Drei Personen stellt Autor Oliver Bottini ins Zentrum der Geschichte, die sich vorwiegend in ihren Perspektiven abwechseln. Frank Jaromin ist BND-Agent, abkommandiert von der Bundeswehr und als Scharfschütze im Einsatz. Seine Familie weiß nichts von seinen Geheimoperationen, sie zerbricht so langsam unter den Heimlichkeiten und seinen Dämonen, die er mit Tabletten und Alkohol bekämpft. Jaromin ist vor allem von seiner Frau und seinem 14jährigen Sohn entfremdet, einzig seine 11jährige Tochter Alina hat noch eine enge Bindung zu ihm. Jaromin wird – so viel darf ich spoilern – zum Sündenbock für den verpatzten Einsatz in Bagdad.
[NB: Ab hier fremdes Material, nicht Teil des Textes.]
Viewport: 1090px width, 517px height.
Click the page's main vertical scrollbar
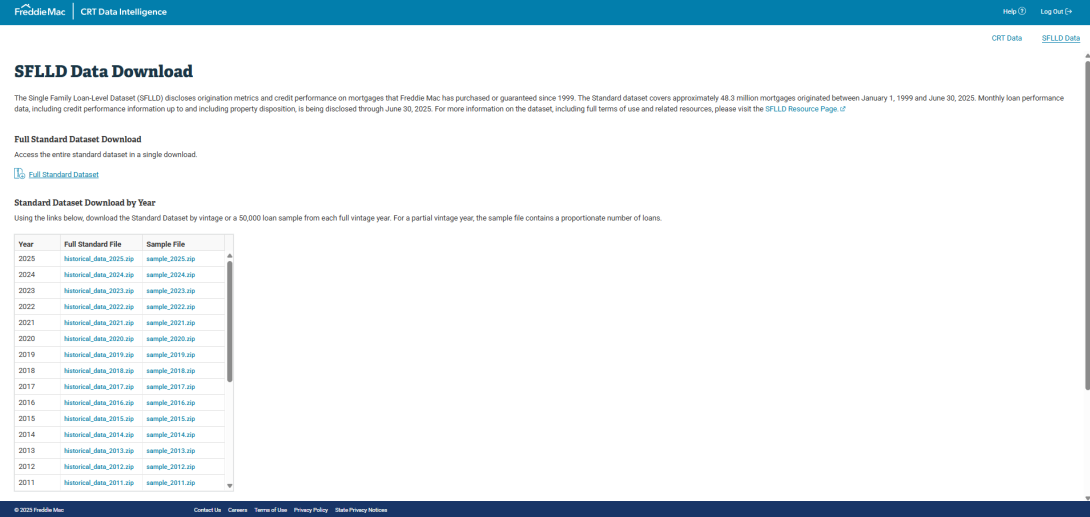(x=1086, y=220)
Hanne Lay ist Sonderermittlerin des BKA im Auftrag des Kanzleramts, muss sich aber der Täuschungs- und Tarnungsaktion des BND erwehren. Ihre Gegenmaßnahmen bringen sie selbst aber in hohe Gefahr. Persönlich leidet sich bis heute unter dem Trauma, dass als sie noch ein Kind war, ihre Eltern in ihrem Beisein von einem Einbrecher ermordet wurden und der Mörder nie gefasst wurde. Letztlich Hans Breuninger, ehemaliger Präsident des BND, immer noch gut vernetzt und Kopf einer Geheimgruppe, die eng mit konservativen Kräften in den USA zusammenarbeitet. Ein alter Mann, dem nicht viel bleibt außer seinem alten Hund und ein nicht zu unterschätzender Rest an Macht, und an dem der Tod seines Sohnes nagt, der beim Einsturz des World Trade Centers ums Leben kam.

Männer wie Sie, die gegen die Drachen kämpfen und dabei blind und taub geworden sind in ihrer vermeintlichen Unentbehrlichkeit. Blind tappen sie in schlichte Fallen, taub hören sie Wörter, die nicht gefallen sind, unfehlbar töten sie Menschen, die sie hätten beschützen müssen. Und damit sie bleiben, wie sie zu sein glauben, manipulieren sie ihren Körper mit Medikamenten, den Verstand mit Alkohol, die Seele mit ihren Legenden. (Auszug E-Book Pos. 3238)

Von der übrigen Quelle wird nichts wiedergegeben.